**Task objective:**
Transcription should be exact. Include all entries.

**Material for the task:**
——————
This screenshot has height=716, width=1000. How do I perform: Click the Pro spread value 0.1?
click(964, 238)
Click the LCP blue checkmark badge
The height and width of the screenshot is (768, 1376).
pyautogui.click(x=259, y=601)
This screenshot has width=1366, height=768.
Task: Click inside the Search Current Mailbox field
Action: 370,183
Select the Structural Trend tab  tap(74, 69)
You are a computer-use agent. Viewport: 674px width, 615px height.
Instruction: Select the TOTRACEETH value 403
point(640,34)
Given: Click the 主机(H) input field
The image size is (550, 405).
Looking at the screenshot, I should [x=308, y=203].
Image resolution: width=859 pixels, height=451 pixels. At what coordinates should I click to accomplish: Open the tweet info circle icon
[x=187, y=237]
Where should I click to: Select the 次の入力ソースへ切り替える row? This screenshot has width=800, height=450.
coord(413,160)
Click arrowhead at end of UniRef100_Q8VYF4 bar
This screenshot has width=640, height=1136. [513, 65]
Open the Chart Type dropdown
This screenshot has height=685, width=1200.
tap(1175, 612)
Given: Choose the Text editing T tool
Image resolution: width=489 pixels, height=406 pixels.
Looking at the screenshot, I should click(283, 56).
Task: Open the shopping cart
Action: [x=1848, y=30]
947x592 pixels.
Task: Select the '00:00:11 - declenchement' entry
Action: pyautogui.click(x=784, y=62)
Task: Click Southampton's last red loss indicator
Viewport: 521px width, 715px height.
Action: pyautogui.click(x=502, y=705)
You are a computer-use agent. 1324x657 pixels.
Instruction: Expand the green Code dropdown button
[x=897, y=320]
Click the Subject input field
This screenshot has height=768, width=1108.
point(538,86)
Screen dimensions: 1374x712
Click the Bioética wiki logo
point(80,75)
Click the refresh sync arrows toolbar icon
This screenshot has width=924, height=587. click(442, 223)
——————
**Result of the task:**
This screenshot has height=716, width=1000. How do I perform: Click the Pro spread value 0.1?
click(964, 238)
Click the LCP blue checkmark badge
The height and width of the screenshot is (768, 1376).
pyautogui.click(x=259, y=601)
This screenshot has width=1366, height=768.
Task: Click inside the Search Current Mailbox field
Action: 370,183
Select the Structural Trend tab  tap(74, 69)
You are a computer-use agent. Viewport: 674px width, 615px height.
Instruction: Select the TOTRACEETH value 403
point(640,34)
Given: Click the 主机(H) input field
The image size is (550, 405).
Looking at the screenshot, I should [x=308, y=203].
Image resolution: width=859 pixels, height=451 pixels. At what coordinates should I click to accomplish: Open the tweet info circle icon
[x=187, y=237]
Where should I click to: Select the 次の入力ソースへ切り替える row? This screenshot has width=800, height=450.
coord(413,160)
Click arrowhead at end of UniRef100_Q8VYF4 bar
This screenshot has width=640, height=1136. [513, 65]
Open the Chart Type dropdown
This screenshot has height=685, width=1200.
tap(1175, 612)
Given: Choose the Text editing T tool
Image resolution: width=489 pixels, height=406 pixels.
Looking at the screenshot, I should click(283, 56).
Task: Open the shopping cart
Action: [x=1848, y=30]
947x592 pixels.
Task: Select the '00:00:11 - declenchement' entry
Action: pyautogui.click(x=784, y=62)
Task: Click Southampton's last red loss indicator
Viewport: 521px width, 715px height.
Action: pyautogui.click(x=502, y=705)
You are a computer-use agent. 1324x657 pixels.
Instruction: Expand the green Code dropdown button
[x=897, y=320]
Click the Subject input field
This screenshot has height=768, width=1108.
point(538,86)
Screen dimensions: 1374x712
Click the Bioética wiki logo
point(80,75)
Click the refresh sync arrows toolbar icon
This screenshot has width=924, height=587. click(442, 223)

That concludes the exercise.